RECORDS PROVIDED:
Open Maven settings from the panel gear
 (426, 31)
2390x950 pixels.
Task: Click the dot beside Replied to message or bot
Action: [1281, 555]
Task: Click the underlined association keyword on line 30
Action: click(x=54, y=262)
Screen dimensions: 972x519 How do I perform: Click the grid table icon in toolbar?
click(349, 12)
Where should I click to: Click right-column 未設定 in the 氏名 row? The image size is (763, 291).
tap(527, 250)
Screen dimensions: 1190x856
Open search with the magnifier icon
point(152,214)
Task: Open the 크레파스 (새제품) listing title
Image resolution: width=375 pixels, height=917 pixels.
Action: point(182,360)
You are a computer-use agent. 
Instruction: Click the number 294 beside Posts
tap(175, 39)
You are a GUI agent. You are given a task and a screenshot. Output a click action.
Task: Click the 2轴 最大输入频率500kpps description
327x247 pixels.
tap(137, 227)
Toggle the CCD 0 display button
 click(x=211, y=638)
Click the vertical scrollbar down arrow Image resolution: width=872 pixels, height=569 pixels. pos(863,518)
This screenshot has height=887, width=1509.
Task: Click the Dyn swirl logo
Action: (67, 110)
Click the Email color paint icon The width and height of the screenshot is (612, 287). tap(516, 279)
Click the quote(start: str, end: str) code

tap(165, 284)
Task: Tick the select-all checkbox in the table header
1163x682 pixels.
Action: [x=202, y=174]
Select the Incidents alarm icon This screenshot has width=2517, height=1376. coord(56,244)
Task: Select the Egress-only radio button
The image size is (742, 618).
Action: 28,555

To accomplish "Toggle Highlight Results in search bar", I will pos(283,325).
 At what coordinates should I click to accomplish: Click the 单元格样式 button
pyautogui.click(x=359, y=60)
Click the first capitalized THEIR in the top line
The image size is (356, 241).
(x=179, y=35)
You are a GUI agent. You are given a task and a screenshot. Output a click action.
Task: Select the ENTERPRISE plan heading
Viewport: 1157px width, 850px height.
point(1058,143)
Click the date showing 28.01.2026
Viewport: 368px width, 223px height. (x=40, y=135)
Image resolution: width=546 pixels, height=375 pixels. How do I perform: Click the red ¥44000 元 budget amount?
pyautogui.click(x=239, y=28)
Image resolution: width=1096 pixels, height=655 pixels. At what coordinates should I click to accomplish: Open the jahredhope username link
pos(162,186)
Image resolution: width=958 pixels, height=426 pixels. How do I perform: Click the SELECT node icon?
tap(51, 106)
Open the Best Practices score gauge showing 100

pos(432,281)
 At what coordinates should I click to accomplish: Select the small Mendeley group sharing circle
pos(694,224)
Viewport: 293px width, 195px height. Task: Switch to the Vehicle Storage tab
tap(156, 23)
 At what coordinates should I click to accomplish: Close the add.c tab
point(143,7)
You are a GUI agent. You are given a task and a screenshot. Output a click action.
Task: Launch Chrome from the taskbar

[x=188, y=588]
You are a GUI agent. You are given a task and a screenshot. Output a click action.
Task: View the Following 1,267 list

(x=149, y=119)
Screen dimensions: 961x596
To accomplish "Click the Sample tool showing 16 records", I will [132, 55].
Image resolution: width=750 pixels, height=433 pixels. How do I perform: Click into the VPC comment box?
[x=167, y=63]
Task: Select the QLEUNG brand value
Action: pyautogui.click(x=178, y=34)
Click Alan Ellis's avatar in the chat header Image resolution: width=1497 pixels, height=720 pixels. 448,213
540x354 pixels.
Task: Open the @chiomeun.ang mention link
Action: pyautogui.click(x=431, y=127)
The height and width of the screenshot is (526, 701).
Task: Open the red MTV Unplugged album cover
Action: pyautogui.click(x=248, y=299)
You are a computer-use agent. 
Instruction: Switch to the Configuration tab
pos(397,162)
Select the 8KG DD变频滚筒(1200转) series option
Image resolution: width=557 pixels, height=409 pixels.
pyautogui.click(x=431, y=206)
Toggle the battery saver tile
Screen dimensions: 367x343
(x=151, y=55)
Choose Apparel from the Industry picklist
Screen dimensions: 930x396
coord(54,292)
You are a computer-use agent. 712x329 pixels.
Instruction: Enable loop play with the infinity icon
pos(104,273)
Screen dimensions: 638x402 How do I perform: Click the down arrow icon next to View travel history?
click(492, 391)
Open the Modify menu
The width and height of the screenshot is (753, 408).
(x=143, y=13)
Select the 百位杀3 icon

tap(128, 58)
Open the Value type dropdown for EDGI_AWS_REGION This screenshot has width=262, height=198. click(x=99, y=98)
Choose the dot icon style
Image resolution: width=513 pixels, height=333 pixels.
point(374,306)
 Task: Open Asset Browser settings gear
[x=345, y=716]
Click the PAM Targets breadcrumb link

DESCRIPTION OF THE TASK: Word for word, restate all of the records.

REPLY TO THE TASK:
Open Maven settings from the panel gear
 (426, 31)
2390x950 pixels.
Task: Click the dot beside Replied to message or bot
Action: [1281, 555]
Task: Click the underlined association keyword on line 30
Action: click(x=54, y=262)
Screen dimensions: 972x519 How do I perform: Click the grid table icon in toolbar?
click(349, 12)
Where should I click to: Click right-column 未設定 in the 氏名 row? The image size is (763, 291).
tap(527, 250)
Screen dimensions: 1190x856
Open search with the magnifier icon
point(152,214)
Task: Open the 크레파스 (새제품) listing title
Image resolution: width=375 pixels, height=917 pixels.
Action: point(182,360)
You are a computer-use agent. 
Instruction: Click the number 294 beside Posts
tap(175, 39)
You are a GUI agent. You are given a task and a screenshot. Output a click action.
Task: Click the 2轴 最大输入频率500kpps description
327x247 pixels.
tap(137, 227)
Toggle the CCD 0 display button
 click(x=211, y=638)
Click the vertical scrollbar down arrow Image resolution: width=872 pixels, height=569 pixels. pos(863,518)
This screenshot has height=887, width=1509.
Task: Click the Dyn swirl logo
Action: (67, 110)
Click the Email color paint icon The width and height of the screenshot is (612, 287). tap(516, 279)
Click the quote(start: str, end: str) code

tap(165, 284)
Task: Tick the select-all checkbox in the table header
1163x682 pixels.
Action: [x=202, y=174]
Select the Incidents alarm icon This screenshot has width=2517, height=1376. coord(56,244)
Task: Select the Egress-only radio button
The image size is (742, 618).
Action: 28,555

To accomplish "Toggle Highlight Results in search bar", I will pos(283,325).
 At what coordinates should I click to accomplish: Click the 单元格样式 button
pyautogui.click(x=359, y=60)
Click the first capitalized THEIR in the top line
The image size is (356, 241).
(x=179, y=35)
You are a GUI agent. You are given a task and a screenshot. Output a click action.
Task: Select the ENTERPRISE plan heading
Viewport: 1157px width, 850px height.
point(1058,143)
Click the date showing 28.01.2026
Viewport: 368px width, 223px height. (x=40, y=135)
Image resolution: width=546 pixels, height=375 pixels. How do I perform: Click the red ¥44000 元 budget amount?
pyautogui.click(x=239, y=28)
Image resolution: width=1096 pixels, height=655 pixels. At what coordinates should I click to accomplish: Open the jahredhope username link
pos(162,186)
Image resolution: width=958 pixels, height=426 pixels. How do I perform: Click the SELECT node icon?
tap(51, 106)
Open the Best Practices score gauge showing 100

pos(432,281)
 At what coordinates should I click to accomplish: Select the small Mendeley group sharing circle
pos(694,224)
Viewport: 293px width, 195px height. Task: Switch to the Vehicle Storage tab
tap(156, 23)
 At what coordinates should I click to accomplish: Close the add.c tab
point(143,7)
You are a GUI agent. You are given a task and a screenshot. Output a click action.
Task: Launch Chrome from the taskbar

[x=188, y=588]
You are a GUI agent. You are given a task and a screenshot. Output a click action.
Task: View the Following 1,267 list

(x=149, y=119)
Screen dimensions: 961x596
To accomplish "Click the Sample tool showing 16 records", I will [132, 55].
Image resolution: width=750 pixels, height=433 pixels. How do I perform: Click into the VPC comment box?
[x=167, y=63]
Task: Select the QLEUNG brand value
Action: pyautogui.click(x=178, y=34)
Click Alan Ellis's avatar in the chat header Image resolution: width=1497 pixels, height=720 pixels. 448,213
540x354 pixels.
Task: Open the @chiomeun.ang mention link
Action: pyautogui.click(x=431, y=127)
The height and width of the screenshot is (526, 701).
Task: Open the red MTV Unplugged album cover
Action: pyautogui.click(x=248, y=299)
You are a computer-use agent. 
Instruction: Switch to the Configuration tab
pos(397,162)
Select the 8KG DD变频滚筒(1200转) series option
Image resolution: width=557 pixels, height=409 pixels.
pyautogui.click(x=431, y=206)
Toggle the battery saver tile
Screen dimensions: 367x343
(x=151, y=55)
Choose Apparel from the Industry picklist
Screen dimensions: 930x396
coord(54,292)
You are a computer-use agent. 712x329 pixels.
Instruction: Enable loop play with the infinity icon
pos(104,273)
Screen dimensions: 638x402 How do I perform: Click the down arrow icon next to View travel history?
click(492, 391)
Open the Modify menu
The width and height of the screenshot is (753, 408).
(x=143, y=13)
Select the 百位杀3 icon

tap(128, 58)
Open the Value type dropdown for EDGI_AWS_REGION This screenshot has width=262, height=198. click(x=99, y=98)
Choose the dot icon style
Image resolution: width=513 pixels, height=333 pixels.
point(374,306)
 Task: Open Asset Browser settings gear
[x=345, y=716]
Click the PAM Targets breadcrumb link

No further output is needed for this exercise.